* [INFORMATION]:

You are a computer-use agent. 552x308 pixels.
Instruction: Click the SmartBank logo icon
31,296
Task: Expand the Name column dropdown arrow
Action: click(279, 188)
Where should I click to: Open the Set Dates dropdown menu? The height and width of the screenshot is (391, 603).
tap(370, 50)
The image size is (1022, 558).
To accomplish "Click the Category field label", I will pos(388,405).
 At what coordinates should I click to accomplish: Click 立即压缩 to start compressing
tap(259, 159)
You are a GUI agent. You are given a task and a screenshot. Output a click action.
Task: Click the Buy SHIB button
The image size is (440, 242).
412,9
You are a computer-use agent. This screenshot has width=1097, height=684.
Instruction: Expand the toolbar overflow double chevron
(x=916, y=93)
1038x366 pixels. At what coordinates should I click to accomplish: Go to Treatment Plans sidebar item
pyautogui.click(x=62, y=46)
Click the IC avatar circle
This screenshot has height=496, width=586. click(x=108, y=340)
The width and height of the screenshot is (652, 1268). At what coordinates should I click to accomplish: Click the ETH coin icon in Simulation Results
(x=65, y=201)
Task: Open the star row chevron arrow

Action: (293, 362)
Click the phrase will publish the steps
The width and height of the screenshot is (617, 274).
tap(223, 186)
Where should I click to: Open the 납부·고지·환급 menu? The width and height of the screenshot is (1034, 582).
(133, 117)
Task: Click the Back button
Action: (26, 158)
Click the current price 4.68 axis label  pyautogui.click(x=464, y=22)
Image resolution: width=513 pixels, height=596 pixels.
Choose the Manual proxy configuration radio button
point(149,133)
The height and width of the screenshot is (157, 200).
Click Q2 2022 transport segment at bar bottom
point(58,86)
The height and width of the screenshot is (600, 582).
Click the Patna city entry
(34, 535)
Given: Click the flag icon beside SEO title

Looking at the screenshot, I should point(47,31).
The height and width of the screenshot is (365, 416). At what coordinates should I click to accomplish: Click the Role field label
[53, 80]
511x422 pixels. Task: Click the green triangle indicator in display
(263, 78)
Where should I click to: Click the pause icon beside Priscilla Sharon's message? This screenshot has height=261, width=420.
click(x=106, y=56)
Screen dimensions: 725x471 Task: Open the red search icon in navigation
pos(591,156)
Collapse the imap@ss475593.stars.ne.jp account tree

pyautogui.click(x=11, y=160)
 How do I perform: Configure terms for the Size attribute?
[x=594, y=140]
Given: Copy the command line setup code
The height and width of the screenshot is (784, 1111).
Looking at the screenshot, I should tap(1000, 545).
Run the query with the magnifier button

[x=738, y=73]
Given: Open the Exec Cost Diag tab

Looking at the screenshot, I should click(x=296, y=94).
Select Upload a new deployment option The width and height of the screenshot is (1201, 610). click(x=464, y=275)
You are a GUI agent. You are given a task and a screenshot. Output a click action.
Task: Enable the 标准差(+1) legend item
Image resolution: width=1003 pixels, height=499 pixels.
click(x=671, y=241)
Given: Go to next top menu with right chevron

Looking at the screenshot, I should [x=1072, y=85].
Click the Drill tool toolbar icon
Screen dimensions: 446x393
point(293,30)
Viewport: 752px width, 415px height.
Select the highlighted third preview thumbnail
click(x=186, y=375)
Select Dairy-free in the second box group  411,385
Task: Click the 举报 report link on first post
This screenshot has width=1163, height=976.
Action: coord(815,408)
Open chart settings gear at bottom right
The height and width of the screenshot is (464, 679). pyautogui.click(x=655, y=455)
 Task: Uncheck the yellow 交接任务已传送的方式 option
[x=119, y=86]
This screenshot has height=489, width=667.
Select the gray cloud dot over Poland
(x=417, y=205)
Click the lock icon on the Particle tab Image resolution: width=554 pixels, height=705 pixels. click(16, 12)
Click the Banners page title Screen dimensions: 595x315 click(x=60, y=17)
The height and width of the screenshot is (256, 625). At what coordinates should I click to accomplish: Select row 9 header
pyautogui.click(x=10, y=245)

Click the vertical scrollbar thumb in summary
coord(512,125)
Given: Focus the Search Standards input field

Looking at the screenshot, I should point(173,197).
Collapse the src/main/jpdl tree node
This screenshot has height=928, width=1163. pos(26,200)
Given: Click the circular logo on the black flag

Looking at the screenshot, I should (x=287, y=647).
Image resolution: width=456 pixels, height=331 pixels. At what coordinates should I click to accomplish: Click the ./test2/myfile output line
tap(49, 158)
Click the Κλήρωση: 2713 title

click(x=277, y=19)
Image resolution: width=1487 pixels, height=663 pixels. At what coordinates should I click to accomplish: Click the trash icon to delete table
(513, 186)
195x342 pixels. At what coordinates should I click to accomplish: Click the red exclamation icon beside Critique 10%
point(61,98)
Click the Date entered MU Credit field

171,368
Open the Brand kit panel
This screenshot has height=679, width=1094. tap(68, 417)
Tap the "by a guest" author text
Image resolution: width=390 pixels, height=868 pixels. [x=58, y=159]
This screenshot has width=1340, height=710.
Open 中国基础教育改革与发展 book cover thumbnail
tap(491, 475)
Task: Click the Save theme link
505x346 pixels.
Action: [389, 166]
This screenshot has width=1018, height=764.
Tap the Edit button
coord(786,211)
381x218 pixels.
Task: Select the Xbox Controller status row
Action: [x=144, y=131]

* [WHAT THE TASK ASKS]: Find every line of the data that includes the string "agent". Copy each of those lines.

* [OUTPUT]:
You are a computer-use agent. 552x308 pixels.
You are a GUI agent. You are given a task and a screenshot. Output a click action.
You are a computer-use agent. This screenshot has width=1097, height=684.
You are a GUI agent. You are given a task and a screenshot. Output a click action.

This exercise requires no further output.